--- BEGIN ---
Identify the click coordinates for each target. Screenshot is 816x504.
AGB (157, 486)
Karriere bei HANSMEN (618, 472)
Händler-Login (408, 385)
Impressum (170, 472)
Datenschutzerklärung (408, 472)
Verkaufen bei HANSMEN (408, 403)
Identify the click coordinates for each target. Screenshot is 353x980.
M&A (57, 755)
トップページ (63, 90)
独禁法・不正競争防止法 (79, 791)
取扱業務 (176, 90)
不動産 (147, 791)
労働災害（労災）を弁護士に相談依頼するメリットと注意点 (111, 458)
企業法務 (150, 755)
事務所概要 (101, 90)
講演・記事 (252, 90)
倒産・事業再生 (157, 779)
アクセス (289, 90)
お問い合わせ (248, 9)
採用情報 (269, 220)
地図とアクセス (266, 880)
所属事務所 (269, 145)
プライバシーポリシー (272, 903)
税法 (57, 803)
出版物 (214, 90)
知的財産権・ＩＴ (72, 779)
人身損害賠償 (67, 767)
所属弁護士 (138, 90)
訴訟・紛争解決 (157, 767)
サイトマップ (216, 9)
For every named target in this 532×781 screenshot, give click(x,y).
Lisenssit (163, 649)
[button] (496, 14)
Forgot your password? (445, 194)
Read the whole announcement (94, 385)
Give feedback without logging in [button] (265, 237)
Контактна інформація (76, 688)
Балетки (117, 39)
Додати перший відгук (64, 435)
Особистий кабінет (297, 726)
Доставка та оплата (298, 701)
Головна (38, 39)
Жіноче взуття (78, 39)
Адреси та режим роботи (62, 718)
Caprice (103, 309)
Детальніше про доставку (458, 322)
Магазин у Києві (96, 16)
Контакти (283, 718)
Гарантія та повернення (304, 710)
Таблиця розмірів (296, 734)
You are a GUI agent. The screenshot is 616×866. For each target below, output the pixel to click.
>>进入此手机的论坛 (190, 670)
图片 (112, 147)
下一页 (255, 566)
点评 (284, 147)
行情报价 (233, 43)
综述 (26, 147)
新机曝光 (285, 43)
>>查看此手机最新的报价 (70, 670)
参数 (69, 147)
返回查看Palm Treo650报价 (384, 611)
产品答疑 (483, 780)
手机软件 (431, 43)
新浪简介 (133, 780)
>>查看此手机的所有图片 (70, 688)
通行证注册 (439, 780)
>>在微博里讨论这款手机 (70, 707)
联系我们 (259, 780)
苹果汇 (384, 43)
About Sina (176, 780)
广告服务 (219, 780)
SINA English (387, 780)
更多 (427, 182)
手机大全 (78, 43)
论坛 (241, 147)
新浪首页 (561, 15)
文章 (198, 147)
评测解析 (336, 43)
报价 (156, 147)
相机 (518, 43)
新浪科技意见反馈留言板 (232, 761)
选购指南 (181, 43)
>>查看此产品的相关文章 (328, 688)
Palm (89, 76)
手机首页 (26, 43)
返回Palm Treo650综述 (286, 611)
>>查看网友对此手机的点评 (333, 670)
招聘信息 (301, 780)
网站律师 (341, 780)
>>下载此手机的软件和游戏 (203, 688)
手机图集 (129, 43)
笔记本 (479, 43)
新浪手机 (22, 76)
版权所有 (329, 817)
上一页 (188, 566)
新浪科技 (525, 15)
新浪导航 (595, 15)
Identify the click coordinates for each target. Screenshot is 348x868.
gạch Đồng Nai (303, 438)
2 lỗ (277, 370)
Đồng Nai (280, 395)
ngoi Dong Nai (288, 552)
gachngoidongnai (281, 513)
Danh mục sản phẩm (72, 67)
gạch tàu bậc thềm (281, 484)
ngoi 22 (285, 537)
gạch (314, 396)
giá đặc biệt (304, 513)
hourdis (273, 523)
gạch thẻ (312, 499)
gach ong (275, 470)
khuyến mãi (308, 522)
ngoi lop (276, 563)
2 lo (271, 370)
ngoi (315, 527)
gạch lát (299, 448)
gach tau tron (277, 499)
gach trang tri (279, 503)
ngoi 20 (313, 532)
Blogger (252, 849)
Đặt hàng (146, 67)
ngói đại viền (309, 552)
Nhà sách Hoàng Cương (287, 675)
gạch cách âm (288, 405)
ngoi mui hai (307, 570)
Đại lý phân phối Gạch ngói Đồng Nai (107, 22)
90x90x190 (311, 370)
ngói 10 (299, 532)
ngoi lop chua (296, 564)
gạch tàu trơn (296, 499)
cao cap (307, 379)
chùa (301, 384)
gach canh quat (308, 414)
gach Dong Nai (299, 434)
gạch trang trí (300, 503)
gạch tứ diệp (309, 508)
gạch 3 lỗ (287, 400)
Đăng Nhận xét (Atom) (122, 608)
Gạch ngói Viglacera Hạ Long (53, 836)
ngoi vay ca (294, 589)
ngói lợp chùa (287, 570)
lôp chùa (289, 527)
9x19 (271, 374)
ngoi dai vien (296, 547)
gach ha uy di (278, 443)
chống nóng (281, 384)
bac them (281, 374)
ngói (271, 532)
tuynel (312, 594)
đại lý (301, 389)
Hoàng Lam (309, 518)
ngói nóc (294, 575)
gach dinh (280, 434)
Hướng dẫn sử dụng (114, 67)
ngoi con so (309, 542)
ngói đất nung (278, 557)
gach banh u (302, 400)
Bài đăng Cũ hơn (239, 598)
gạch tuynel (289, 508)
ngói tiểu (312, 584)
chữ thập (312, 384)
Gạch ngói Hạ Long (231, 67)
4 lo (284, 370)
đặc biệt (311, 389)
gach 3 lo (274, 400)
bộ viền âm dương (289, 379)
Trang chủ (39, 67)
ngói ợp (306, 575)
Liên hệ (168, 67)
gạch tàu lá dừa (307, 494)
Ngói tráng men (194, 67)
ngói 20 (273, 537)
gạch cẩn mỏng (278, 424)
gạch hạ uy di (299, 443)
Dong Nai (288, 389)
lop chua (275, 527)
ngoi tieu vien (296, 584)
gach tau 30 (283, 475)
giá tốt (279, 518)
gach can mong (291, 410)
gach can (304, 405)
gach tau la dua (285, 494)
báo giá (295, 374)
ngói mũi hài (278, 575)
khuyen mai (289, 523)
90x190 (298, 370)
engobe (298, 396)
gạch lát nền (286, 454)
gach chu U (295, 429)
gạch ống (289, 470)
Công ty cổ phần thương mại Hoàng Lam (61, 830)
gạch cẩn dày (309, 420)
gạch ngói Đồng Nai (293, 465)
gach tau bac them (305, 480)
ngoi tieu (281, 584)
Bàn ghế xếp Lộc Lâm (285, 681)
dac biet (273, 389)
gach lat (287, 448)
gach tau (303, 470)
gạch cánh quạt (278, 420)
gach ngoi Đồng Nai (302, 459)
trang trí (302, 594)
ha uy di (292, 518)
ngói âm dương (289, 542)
--- END ---
» **Task directions**: Rewrite the items above, replacing "Händler-Login" with "Dealer Login" wherever it occurs and leaving everything else unchanged.

» **Exercise response**:
Identify the click coordinates for each target. Screenshot is 816x504.
AGB (157, 486)
Karriere bei HANSMEN (618, 472)
Dealer Login (408, 385)
Impressum (170, 472)
Datenschutzerklärung (408, 472)
Verkaufen bei HANSMEN (408, 403)
Identify the click coordinates for each target. Screenshot is 353x980.
M&A (57, 755)
トップページ (63, 90)
独禁法・不正競争防止法 (79, 791)
取扱業務 (176, 90)
不動産 (147, 791)
労働災害（労災）を弁護士に相談依頼するメリットと注意点 (111, 458)
企業法務 (150, 755)
事務所概要 (101, 90)
講演・記事 (252, 90)
倒産・事業再生 (157, 779)
アクセス (289, 90)
お問い合わせ (248, 9)
採用情報 (269, 220)
地図とアクセス (266, 880)
所属事務所 (269, 145)
プライバシーポリシー (272, 903)
税法 (57, 803)
出版物 (214, 90)
知的財産権・ＩＴ (72, 779)
人身損害賠償 (67, 767)
所属弁護士 (138, 90)
訴訟・紛争解決 (157, 767)
サイトマップ (216, 9)
For every named target in this 532×781 screenshot, give click(x,y).
Lisenssit (163, 649)
[button] (496, 14)
Forgot your password? (445, 194)
Read the whole announcement (94, 385)
Give feedback without logging in [button] (265, 237)
Контактна інформація (76, 688)
Балетки (117, 39)
Додати перший відгук (64, 435)
Особистий кабінет (297, 726)
Доставка та оплата (298, 701)
Головна (38, 39)
Жіноче взуття (78, 39)
Адреси та режим роботи (62, 718)
Caprice (103, 309)
Детальніше про доставку (458, 322)
Магазин у Києві (96, 16)
Контакти (283, 718)
Гарантія та повернення (304, 710)
Таблиця розмірів (296, 734)
You are a GUI agent. The screenshot is 616×866. For each target below, output the pixel to click.
>>进入此手机的论坛 (190, 670)
图片 (112, 147)
下一页 (255, 566)
点评 (284, 147)
行情报价 (233, 43)
综述 (26, 147)
新机曝光 (285, 43)
>>查看此手机最新的报价 (70, 670)
参数 (69, 147)
返回查看Palm Treo650报价 (384, 611)
产品答疑 (483, 780)
手机软件 (431, 43)
新浪简介 (133, 780)
>>查看此手机的所有图片 (70, 688)
通行证注册 (439, 780)
>>在微博里讨论这款手机 (70, 707)
联系我们 (259, 780)
苹果汇 (384, 43)
About Sina (176, 780)
广告服务 (219, 780)
SINA English (387, 780)
更多 (427, 182)
手机大全 (78, 43)
论坛 (241, 147)
新浪首页 (561, 15)
文章 (198, 147)
评测解析 (336, 43)
报价 (156, 147)
相机 (518, 43)
新浪科技意见反馈留言板 (232, 761)
选购指南 (181, 43)
>>查看此产品的相关文章 (328, 688)
Palm (89, 76)
手机首页 (26, 43)
返回Palm Treo650综述 (286, 611)
>>查看网友对此手机的点评 (333, 670)
招聘信息 (301, 780)
网站律师 (341, 780)
>>下载此手机的软件和游戏 (203, 688)
手机图集 (129, 43)
笔记本 (479, 43)
新浪手机 (22, 76)
版权所有 (329, 817)
上一页 (188, 566)
新浪科技 (525, 15)
新浪导航 (595, 15)
Identify the click coordinates for each target. Screenshot is 348x868.
gạch Đồng Nai (303, 438)
2 lỗ (277, 370)
Đồng Nai (280, 395)
ngoi Dong Nai (288, 552)
gachngoidongnai (281, 513)
Danh mục sản phẩm (72, 67)
gạch tàu bậc thềm (281, 484)
ngoi 22 (285, 537)
gạch (314, 396)
giá đặc biệt (304, 513)
hourdis (273, 523)
gạch thẻ (312, 499)
gach ong (275, 470)
khuyến mãi (308, 522)
ngoi lop (276, 563)
2 lo (271, 370)
ngoi (315, 527)
gạch lát (299, 448)
gach tau tron (277, 499)
gach trang tri (279, 503)
ngoi 20 (313, 532)
Blogger (252, 849)
Đặt hàng (146, 67)
ngói đại viền (309, 552)
Nhà sách Hoàng Cương (287, 675)
gạch cách âm (288, 405)
ngoi mui hai (307, 570)
Đại lý phân phối Gạch ngói Đồng Nai (107, 22)
90x90x190 (311, 370)
ngói 10 (299, 532)
ngoi lop chua (296, 564)
gạch tàu trơn (296, 499)
cao cap (307, 379)
chùa (301, 384)
gach canh quat (308, 414)
gach Dong Nai (299, 434)
gạch trang trí (300, 503)
gạch tứ diệp (309, 508)
gạch 3 lỗ (287, 400)
Đăng Nhận xét (Atom) (122, 608)
Gạch ngói Viglacera Hạ Long (53, 836)
ngoi vay ca (294, 589)
ngói lợp chùa (287, 570)
lôp chùa (289, 527)
9x19 (271, 374)
ngoi dai vien (296, 547)
gach ha uy di (278, 443)
chống nóng (281, 384)
bac them (281, 374)
ngói (271, 532)
tuynel (312, 594)
đại lý (301, 389)
Hoàng Lam (309, 518)
ngói nóc (294, 575)
gach dinh (280, 434)
Hướng dẫn sử dụng (114, 67)
ngoi con so (309, 542)
ngói đất nung (278, 557)
gach banh u (302, 400)
Bài đăng Cũ hơn (239, 598)
gạch tuynel (289, 508)
ngói tiểu (312, 584)
chữ thập (312, 384)
Gạch ngói Hạ Long (231, 67)
4 lo (284, 370)
đặc biệt (311, 389)
gach 3 lo (274, 400)
bộ viền âm dương (289, 379)
Trang chủ (39, 67)
ngói ợp (306, 575)
Liên hệ (168, 67)
gạch tàu lá dừa (307, 494)
Ngói tráng men (194, 67)
ngói 20 (273, 537)
gạch cẩn mỏng (278, 424)
gạch hạ uy di (299, 443)
Dong Nai (288, 389)
lop chua (275, 527)
ngoi tieu vien (296, 584)
gach tau 30 (283, 475)
giá tốt (279, 518)
gach can mong (291, 410)
gach can (304, 405)
gach tau la dua (285, 494)
báo giá (295, 374)
ngói mũi hài (278, 575)
khuyen mai (289, 523)
90x190 (298, 370)
engobe (298, 396)
gạch lát nền (286, 454)
gach chu U (295, 429)
gạch ống (289, 470)
Công ty cổ phần thương mại Hoàng Lam (61, 830)
gạch cẩn dày (309, 420)
gạch ngói Đồng Nai (293, 465)
gach tau bac them (305, 480)
ngoi tieu (281, 584)
Bàn ghế xếp Lộc Lâm (285, 681)
dac biet (273, 389)
gach lat (287, 448)
gach tau (303, 470)
gạch cánh quạt (278, 420)
gach ngoi Đồng Nai (302, 459)
trang trí (302, 594)
ha uy di (292, 518)
ngói âm dương (289, 542)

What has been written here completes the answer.